Innovation is essential in order survive in the global competition. One of the most important drivers is minimizing the “time to market”, the time period between the product idea and its launch. Due to the limited resources it is vital to be successful with the product launch and to generate a positive cash flow. And limited resources are not only money, but very often special know-how.
Discussing this issue with colleagues, one of the frequently asked questions is how innovations should be managed in order to be successful. Subsequently, the discussion quickly shifts to topics like existing structures and departments, necessary budgets and cost calculations, who is the decision maker within the group and how innovations should be financed.
But a key item of innovation is that it does not fit with existing things and that it should expand into new areas. Even in unknown domains it is common to plan for contingencies and to evaluate them upfront, balancing risks and opportunities. As we talk about the future, there is always the lucky chance that it will be different than planned.
Innovation as a team spirit
How to drive innovations? Beside the fact that a learning organization is key, the team spirit is essential! Teams, especially inhomogeneous teams, do need more time and effort to get to a common solution – and this is great! This discomposure is the germ cell for creativity. The thought of one leads automatically to the response of another team member and so on. To avoid “harmony and peace” right from the beginning, the team members should represent opposed characters like sales and production or customer and supplier.
To underline the innovative character in the organization, the innovation manager should be a different person than the R&D Manager. R&D is only one field of innovation, even if it is the most important one. And this innovation manager should report directly to the board to avoid any single optimizations or other single interests.
Innovation with limited resources
Each organization has limited resources. How to decide which innovation should be continued and which one should be stopped? The financial department generates an enormous amount of key figures for the future. So which one to use as we talk about feasibility of success? My personal suggestion would be:
- NPV / TtC (Net present value / Time to complete) and
- NPV / BNR (Net present value / Bottleneck Resource)

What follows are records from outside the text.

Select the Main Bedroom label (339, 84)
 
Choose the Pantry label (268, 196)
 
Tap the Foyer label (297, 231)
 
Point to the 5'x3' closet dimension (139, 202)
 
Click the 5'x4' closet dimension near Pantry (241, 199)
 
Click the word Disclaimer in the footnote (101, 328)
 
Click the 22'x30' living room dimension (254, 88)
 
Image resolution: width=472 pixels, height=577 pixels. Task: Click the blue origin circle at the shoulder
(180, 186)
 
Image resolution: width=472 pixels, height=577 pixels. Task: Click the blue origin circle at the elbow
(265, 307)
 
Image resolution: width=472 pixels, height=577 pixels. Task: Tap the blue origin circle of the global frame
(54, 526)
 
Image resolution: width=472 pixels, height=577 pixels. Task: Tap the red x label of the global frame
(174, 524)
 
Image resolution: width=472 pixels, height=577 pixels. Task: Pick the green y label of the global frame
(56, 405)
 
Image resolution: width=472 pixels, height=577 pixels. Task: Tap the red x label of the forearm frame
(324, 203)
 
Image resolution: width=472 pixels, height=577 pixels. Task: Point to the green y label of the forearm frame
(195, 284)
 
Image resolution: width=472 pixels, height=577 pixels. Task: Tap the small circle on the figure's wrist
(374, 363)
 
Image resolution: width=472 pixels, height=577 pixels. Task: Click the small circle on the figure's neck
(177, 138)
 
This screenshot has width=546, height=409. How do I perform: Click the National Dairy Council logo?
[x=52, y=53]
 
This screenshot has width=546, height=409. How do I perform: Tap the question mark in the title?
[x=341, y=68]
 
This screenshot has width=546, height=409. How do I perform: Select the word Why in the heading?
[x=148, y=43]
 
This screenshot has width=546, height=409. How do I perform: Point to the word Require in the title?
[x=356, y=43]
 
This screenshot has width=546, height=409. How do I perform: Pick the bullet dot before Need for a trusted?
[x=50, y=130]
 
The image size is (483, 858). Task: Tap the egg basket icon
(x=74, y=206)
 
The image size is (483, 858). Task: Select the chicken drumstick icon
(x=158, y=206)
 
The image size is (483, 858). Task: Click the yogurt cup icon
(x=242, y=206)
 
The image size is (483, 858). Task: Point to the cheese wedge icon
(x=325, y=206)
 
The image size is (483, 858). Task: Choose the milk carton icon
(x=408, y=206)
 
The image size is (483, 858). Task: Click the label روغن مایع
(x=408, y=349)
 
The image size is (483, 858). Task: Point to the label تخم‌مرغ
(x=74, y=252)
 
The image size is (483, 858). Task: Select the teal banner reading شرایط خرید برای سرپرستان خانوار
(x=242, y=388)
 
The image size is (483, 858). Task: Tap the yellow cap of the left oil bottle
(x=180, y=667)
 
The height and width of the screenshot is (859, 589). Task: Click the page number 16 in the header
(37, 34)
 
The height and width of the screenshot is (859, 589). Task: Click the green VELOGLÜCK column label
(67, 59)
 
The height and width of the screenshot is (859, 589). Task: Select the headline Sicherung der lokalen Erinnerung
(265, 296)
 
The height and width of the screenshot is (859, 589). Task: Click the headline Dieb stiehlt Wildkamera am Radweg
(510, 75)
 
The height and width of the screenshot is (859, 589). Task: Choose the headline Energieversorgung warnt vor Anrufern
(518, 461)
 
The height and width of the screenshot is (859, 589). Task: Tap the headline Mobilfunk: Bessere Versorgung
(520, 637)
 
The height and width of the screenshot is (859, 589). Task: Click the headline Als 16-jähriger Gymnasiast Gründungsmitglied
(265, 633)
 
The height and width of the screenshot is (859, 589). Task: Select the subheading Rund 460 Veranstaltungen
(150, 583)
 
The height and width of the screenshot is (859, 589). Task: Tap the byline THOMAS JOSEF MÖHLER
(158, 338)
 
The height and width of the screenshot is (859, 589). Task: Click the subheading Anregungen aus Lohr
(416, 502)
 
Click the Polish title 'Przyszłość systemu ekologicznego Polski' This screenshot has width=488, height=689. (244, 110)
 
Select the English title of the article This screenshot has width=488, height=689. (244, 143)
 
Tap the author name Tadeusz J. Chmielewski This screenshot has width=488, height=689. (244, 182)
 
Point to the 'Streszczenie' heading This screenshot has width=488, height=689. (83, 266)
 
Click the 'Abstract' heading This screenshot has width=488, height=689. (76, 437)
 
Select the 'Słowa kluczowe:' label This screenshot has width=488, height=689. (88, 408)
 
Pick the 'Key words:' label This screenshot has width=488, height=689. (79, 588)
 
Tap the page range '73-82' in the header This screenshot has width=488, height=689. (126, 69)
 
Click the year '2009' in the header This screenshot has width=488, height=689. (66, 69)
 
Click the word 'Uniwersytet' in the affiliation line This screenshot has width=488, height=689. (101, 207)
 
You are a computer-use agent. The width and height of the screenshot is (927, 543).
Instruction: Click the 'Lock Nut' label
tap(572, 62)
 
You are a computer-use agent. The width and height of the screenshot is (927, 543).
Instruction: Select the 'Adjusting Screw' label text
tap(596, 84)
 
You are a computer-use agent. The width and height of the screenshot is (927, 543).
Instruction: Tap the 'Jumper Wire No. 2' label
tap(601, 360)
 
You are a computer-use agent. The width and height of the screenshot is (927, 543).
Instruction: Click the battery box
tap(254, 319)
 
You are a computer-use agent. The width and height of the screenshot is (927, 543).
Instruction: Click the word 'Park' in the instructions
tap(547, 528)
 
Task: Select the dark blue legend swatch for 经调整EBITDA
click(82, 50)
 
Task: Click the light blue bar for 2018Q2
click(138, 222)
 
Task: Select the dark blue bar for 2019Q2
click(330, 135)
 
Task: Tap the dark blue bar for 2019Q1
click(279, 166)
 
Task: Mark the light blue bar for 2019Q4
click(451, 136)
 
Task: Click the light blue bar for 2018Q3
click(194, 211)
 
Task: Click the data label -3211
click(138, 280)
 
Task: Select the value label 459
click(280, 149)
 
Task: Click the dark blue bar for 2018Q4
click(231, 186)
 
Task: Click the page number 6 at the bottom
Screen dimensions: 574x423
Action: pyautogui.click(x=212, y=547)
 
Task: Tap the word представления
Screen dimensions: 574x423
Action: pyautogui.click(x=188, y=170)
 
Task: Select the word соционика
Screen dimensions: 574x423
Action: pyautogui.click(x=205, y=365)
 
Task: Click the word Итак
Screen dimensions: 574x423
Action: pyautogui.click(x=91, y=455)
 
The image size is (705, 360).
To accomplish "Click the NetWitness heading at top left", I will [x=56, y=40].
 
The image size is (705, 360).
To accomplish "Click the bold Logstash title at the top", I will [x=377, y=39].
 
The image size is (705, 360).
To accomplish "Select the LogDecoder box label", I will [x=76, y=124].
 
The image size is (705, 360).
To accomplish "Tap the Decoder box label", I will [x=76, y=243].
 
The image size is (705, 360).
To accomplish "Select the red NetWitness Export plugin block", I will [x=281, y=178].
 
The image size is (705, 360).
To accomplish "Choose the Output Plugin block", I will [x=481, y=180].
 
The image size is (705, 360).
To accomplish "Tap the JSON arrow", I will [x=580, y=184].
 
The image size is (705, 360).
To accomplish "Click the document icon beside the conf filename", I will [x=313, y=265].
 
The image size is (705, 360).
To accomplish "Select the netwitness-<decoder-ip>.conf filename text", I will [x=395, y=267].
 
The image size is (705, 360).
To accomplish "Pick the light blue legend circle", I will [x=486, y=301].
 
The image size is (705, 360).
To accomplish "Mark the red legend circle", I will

It is important to evaluate two different projects and to compare their impact for the organization – independent from the area of innovation or the target application later on. Projects which are close to product launch are more attractive than those which just started. And predevelopment projects should be separated anyhow, as their financial benefits are too difficult to be calculated reliably.
Finally, innovation projects are projects. In other words they have to be limited in time, with a clear start and end. That means they have to be managed like any time-limited project and classical project management (who is doing what till when) as well as project financing applies. This concept is usable for internal or projects and for those with 3rd party involvement like customers or suppliers.
Once the project is kicked off, classical project tools (project plans, milestone plans etc.) help to manage it accordingly together with the original key figures (KPIs). The NPV/TtC and NPV/BNR do help to stay on track.